The hospitality industry is suffering from a serious condition. Few recognize it, and therefore even fewer know how to treat it. The condition is one in which vacation rental managers (VRMs) devote more and more of their marketing budget to generating leads while paying exorbitant amounts for every inquiry, but at the end of the day, a huge percentage of these are going unbooked.
Demand-itis: when demand is plentiful, but not enough of it is being captured.
It seems natural to diversify—going after variety and volume—however, learning to turn existing demand into business is far more efficient and profitable. In hospitality, marketing budgets devour a huge percentage of overall revenue.
Consider a VRM with a $100,000 marketing budget. This company receives 9,000 inquiries as a result of its marketing efforts. This means that every inquiry costs $11.11. (We have seen this number climb as high as $30 or $40 per inquiry.) If reservations agents are converting only 30 percent, this means that there are 6,300 leads that have gone unbooked—that’s almost $70,000 in leads.
The cure for this condition is to increase conversions for existing leads by improving performance on the ground level. The three factors to consider are:
Training
Traditionally, reservations agents have been treated as order takers: self-focused, following a script, filling out a form, and booking a home. To capitalize on existing demand, reservations agents should be thought of as sales professionals who are guest-focused and devoted to earning trust and loyalty, as well as listeners instead of talkers and creators of an experience. Reservations agents should be hired as salespeople and trained with the aim of creating an exceptional guest experience from the get-go. Successful training and coaching can increase conversions incrementally over time, so a 5 percent initial increase may become much higher in the long run.
Lead Management Improvements
Proper lead management is essential for VRMs. A typical scenario for VRMs: Three different home inquiries from one guest all become different leads. Multiple agents may end up reaching out to the same guest, in which case the guest experience is muddled and the guest story can get lost. Alternatively, agents may spend valuable time merging leads when they could be generating revenue through outbound calls or recording vital guest details. With true lead management software, the guest is the lead, and the lead is integrated with a CRM so that the whole story is captured.
Outbound Sales Programs
What’s happening with the calls that go unbooked? What about that other 70 percent? If you’re not following up, they are booking with your competition. Of course, in some cases, your properties just aren’t the right fit. In many cases, the guest is just in the middle of the decision-making process, and a thoughtful follow-up call that says “Hey, we know you’re considering a Valentine’s Day visit to ski with your fiancé, and we have the perfect romantic home with a hot tub available during that time” goes a long way toward showing guests that you are invested in their experience.

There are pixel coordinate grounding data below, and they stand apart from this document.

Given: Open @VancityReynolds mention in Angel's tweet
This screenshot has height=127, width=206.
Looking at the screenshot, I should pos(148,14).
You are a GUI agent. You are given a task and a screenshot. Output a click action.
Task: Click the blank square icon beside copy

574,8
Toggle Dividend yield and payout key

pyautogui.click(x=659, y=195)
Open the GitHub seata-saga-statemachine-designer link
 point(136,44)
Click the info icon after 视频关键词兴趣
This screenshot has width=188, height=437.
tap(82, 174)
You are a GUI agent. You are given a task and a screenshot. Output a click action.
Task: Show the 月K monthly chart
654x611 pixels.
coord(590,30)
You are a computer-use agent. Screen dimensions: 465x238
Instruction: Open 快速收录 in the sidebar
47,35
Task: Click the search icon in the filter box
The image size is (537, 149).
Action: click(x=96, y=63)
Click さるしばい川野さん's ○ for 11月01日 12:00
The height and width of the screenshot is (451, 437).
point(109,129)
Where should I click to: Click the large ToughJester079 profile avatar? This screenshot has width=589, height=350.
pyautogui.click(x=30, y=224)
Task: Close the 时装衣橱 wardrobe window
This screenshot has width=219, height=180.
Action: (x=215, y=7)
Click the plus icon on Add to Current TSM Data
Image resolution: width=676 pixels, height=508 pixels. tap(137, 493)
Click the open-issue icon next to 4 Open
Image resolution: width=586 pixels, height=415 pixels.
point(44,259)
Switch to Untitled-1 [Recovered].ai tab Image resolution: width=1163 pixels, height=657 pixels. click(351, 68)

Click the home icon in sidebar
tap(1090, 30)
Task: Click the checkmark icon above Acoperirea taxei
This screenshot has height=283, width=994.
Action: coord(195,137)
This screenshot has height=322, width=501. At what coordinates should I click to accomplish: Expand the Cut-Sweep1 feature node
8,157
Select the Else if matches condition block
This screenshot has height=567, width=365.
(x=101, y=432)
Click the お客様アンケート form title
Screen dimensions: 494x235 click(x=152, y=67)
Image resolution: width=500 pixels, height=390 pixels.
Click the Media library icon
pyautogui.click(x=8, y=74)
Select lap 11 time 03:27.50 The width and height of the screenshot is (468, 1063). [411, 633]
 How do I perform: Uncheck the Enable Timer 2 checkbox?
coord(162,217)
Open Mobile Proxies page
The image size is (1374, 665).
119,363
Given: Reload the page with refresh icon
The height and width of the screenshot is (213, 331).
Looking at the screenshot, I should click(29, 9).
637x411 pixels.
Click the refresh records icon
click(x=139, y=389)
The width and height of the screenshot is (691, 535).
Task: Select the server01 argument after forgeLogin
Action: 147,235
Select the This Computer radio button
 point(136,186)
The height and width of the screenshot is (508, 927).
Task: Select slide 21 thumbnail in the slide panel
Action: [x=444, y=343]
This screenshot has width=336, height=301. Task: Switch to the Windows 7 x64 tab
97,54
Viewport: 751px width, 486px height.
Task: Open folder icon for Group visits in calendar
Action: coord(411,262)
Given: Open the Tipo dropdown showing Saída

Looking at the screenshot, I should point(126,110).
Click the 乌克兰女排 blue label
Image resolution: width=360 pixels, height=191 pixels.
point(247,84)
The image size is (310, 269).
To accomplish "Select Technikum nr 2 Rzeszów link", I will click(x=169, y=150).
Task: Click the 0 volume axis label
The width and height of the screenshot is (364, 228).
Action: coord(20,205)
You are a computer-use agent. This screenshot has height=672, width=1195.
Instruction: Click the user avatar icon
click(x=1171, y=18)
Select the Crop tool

A portion of outbound sales can also be automated. For instance, an East Coast VRM with 200 units created an email program that triggered an email to be sent to “hot leads” four days after the last touch point with an agent. The email reminder—“Let’s finalize your vacation”—created 727 bookings with revenue of over $877,000 in just five months.
Conclusion
The rising cost of guest acquisition is a hot-button topic. Yes, the cost is rising. The solution is not to spin your wheels faster to drive more demand—it is to fine-tune essential operations in order to capitalize on the leads that already exist. Have a serious look at how many leads are coming in versus conversion rates, and then consider what happens when you increase conversions by 5 percent through agents or add on an outbound program that captures an additional 2 percent.
Then there’s the possibility we haven’t even discussed yet: implementing a marketing tracking program that shifts money from programs that don’t work to programs that do—this can add on another 2 percent. This can look like hundreds of thousands of dollars that can go into enhancing the guest experience in myriad ways. The alternative is to keep sending that money out the door to other marketing programs to drive more leads, many of which will go unbooked without focusing on the foundation: curing the Demand-itis.